Panic attacks, sudden feelings of intense fear that strike often without warning, affect nearly 16 million Americans each year. Clinical studies have shown that panic attacks are psychobiological, which means they have both physical and mental causes.
Panic attacks can throw your life into turmoil if not properly treated. Often, proper treatment includes medication to alleviate and control the symptoms, and psychological therapy to get at the root cause or causes of the attacks. While it is always advisable to consult a doctor to get an accurate diagnosis of your condition, in terms of treatment, often natural remedies offer more effective relief than medications.
The advantages that natural remedies have over medications are:

- Less expensive than medications
- fewer negative side effects
- Far less likely to develop dependency on a natural remedy
Medications often provide one-time-only relief, where natural remedies for panic attacks offer long term benefits.
Here are some of the natural remedies that you can apply yourself to help curb or even prevent life-disrupting panic attacks:
Learn to relax: Panic attacks are not only triggered by stress, but the presence of stress can exacerbate the symptoms. Teaching yourself to take life less seriously is an outstanding first step toward a life free of debilitating anxiety and panic attacks. Using techniques such as meditation, muscle relaxation, and positive visualization can replace the negative emotions that trouble you with relaxing, stress-free imagery. Regular meditation is a good way to help restore a proper mind-body balance. A recommended practice is to start each day with a few minutes of meditation. Contrary to the media’s portrayal of meditation as an activity requiring special equipment and an almost Buddha-like way of dressing, this is something you can do anywhere at almost any time. One excellent exercise, for instance, is to meditate right after you shower. After you’ve rinsed off, stand in a relaxed posture and allow the warm water to massage your neck and shoulders. While you stand, look – but don’t stare – at the shower wall, and slowly tense and then relax the muscles in your arms, legs, shoulders, and abdomen. Two to five minutes of this and you will feel your body begin to relax all over. More importantly, you feel more at ease and self confident.
Visualization is a technique that many professional athletes use to mentally prepare themselves for competition. Forming an image in your mind of the positive outcome you desire, helps to gear the mind and body to achieve that outcome. Visualizing positive, calming situations can have the same effect. Having soothing music playing in the background while you work can also help the mind and body achieve a relaxed state.

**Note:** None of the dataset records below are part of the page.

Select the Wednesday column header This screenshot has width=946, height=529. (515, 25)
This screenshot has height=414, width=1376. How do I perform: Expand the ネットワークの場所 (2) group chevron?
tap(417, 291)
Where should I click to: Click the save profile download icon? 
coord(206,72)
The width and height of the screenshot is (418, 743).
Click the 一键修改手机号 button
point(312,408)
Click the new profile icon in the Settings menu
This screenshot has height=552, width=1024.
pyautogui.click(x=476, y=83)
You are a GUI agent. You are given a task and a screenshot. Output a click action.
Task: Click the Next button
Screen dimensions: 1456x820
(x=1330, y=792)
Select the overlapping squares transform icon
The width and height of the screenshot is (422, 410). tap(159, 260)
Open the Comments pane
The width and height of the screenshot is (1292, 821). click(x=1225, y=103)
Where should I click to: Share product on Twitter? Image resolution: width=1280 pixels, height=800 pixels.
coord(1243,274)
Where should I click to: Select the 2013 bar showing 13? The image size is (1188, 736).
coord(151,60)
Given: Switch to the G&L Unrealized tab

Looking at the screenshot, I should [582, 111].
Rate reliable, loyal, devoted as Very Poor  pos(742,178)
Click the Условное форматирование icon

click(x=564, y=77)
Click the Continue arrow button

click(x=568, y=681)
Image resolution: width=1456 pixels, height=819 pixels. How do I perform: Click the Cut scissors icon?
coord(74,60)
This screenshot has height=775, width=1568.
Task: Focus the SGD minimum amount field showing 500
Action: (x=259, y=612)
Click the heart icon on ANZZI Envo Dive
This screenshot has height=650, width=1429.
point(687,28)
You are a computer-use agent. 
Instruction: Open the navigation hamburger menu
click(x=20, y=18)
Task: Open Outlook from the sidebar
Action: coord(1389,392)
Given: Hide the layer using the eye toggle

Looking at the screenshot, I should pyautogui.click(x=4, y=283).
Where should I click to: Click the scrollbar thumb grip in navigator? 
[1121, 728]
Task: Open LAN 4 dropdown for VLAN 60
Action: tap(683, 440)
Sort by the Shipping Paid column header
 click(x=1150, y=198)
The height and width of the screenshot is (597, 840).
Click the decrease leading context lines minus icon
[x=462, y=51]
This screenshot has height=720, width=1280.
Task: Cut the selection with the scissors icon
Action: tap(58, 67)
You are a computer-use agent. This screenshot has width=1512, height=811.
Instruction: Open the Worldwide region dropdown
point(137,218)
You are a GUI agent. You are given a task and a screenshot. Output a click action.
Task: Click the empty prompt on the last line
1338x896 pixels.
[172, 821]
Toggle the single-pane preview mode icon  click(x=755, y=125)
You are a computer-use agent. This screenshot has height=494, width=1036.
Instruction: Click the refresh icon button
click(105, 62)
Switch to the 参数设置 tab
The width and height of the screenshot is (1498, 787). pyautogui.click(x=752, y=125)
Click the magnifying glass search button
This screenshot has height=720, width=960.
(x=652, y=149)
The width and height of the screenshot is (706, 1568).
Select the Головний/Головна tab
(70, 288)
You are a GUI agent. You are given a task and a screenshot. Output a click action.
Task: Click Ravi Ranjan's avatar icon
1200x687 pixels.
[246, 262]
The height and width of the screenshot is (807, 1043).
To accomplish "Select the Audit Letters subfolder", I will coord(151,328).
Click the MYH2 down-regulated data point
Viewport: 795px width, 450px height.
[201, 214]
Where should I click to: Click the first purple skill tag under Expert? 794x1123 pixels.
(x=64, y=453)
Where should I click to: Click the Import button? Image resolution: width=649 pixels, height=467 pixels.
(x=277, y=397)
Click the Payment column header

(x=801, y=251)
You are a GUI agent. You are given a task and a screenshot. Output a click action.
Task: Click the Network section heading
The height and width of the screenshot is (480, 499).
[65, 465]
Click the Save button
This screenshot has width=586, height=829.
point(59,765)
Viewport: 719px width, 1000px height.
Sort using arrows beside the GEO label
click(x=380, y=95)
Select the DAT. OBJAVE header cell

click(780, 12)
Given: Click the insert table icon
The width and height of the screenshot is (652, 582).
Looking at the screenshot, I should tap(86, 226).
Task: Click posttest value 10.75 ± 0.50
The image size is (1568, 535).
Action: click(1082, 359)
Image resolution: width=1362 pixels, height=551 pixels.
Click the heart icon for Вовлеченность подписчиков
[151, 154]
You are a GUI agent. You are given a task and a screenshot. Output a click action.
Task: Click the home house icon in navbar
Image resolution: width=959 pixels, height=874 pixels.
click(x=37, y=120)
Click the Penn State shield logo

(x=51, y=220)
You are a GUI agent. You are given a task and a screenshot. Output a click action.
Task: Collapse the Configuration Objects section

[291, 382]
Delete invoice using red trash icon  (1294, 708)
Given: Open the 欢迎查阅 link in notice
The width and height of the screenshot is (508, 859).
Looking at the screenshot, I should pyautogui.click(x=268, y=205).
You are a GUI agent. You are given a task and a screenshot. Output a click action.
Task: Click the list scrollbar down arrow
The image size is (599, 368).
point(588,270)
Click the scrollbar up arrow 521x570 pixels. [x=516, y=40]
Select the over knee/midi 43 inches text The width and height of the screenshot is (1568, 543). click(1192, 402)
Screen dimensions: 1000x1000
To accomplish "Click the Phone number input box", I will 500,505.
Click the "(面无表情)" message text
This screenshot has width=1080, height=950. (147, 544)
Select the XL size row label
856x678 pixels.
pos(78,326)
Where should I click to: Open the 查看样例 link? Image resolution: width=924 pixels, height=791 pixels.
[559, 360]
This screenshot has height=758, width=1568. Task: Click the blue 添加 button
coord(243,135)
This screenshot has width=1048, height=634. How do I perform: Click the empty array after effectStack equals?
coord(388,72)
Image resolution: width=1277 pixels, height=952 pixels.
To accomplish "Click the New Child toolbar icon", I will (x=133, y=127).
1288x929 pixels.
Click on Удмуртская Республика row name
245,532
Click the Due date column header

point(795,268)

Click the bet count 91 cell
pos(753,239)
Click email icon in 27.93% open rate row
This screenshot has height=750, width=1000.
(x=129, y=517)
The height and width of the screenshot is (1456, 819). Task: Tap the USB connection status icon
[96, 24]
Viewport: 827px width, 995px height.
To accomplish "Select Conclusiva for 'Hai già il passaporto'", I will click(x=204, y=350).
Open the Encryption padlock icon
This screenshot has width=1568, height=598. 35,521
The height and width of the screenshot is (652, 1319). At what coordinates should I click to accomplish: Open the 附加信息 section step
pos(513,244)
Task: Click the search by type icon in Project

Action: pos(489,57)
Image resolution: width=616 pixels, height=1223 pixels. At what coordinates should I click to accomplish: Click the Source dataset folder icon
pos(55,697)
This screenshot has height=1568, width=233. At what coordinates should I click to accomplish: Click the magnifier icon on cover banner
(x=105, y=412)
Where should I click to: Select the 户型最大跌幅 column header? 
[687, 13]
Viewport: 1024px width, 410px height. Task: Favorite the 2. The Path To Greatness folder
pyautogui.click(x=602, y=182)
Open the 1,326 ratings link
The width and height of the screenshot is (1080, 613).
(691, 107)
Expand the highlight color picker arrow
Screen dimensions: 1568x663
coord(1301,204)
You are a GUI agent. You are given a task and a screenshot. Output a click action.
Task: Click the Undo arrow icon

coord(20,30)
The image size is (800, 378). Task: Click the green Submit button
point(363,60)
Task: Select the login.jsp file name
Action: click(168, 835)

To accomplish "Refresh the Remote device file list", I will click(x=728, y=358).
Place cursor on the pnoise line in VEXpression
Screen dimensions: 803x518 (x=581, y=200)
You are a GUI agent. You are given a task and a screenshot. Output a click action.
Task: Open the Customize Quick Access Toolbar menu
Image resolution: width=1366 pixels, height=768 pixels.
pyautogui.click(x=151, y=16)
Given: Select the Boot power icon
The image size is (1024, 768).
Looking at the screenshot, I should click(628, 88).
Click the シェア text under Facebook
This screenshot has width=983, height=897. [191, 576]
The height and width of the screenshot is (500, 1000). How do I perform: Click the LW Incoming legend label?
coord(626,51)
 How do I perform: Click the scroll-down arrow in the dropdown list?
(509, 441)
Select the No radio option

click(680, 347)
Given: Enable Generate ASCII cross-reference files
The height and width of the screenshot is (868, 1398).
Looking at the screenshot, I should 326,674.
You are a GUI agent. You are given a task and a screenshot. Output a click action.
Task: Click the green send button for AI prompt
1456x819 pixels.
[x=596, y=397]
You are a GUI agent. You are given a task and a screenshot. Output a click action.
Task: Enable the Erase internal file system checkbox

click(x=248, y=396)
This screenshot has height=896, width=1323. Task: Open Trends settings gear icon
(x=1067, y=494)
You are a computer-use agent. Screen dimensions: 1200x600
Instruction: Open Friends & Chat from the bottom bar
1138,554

Learn to breathe properly: “In with the good air, out with the bad.” An imbalance in the oxygen and carbon dioxide in your lungs and blood stream can trigger anxiety or panic attacks. Avoid taking quick, shallow breaths, or doing too much mouth breathing. This will pull too much CO2 into your system. Another thing to avoid is breathing into a paper bag to calm yourself. When you do this, you’re only rebreathing the CO2 you’ve exhaled, and worsening the situation. Take slow, deep breaths through the nose, and this will help relax your body and ease your mind immensely.
Herbal remedies: There are a number of herbs and herbal teas that can help you achieve a more relaxed state. The class of herbs called ‘nervines,’ which act to enhance the parasympathetic nervous system which calms us during ‘flight-or-fight’ situations, are highly recommended. Chamomille and lemon balm are examples of good ‘nervine’ herbs which can be made into a tea. Before taking herbs, however, it is wise to consult a competent herbalist to determine how various herbs act together. It’s also a good idea to try them when you’re not having anxiety problems to get an idea how you react to them.
Get support: Often, people suffering panic attacks feel they are ‘losing it,’ and they’re reluctant to talk to anyone else about it. This is a big mistake. Withdrawing into yourself only makes the situation worse. Having a significant other, family member, or close friend who understands and stands by you when panic strikes, can help ease your mind and make it easier for you to fight your way back to reality.
Stay grounded in reality: While there is a physical component to panic attacks, which will probably need to be treated with either doctor-prescribed medication, or one of the natural remedies previously mentioned, if the psychological components of your panic attack are not addressed, you will be merely putting a Bandaid™ on a serious wound. Taking aggressive and positive action to push your thoughts into the universe of reality and out of the murky mental state it can get in is a step on the road to healing. Learn to tell yourself that “If there’s nothing here to be afraid of, it’s illogical for me to be feeling afraid. My mind’s trying to play tricks on me, and I’m not falling for it.” When the feelings of imminent disaster start, ask yourself what’s really going on. Force your mind to concentrate on the objective reality so that you can divorce it from the fantasy images created by chemical imbalances and emotional bogey men.
In serious cases, or if you have a chronic condition, by all means consult and follow the advice of your physician. If, however, you follow these natural remedies for panic attacks on a regular basis, it’s very likely your condition will not reach that stage and you will develop a calm, anxiety-free life.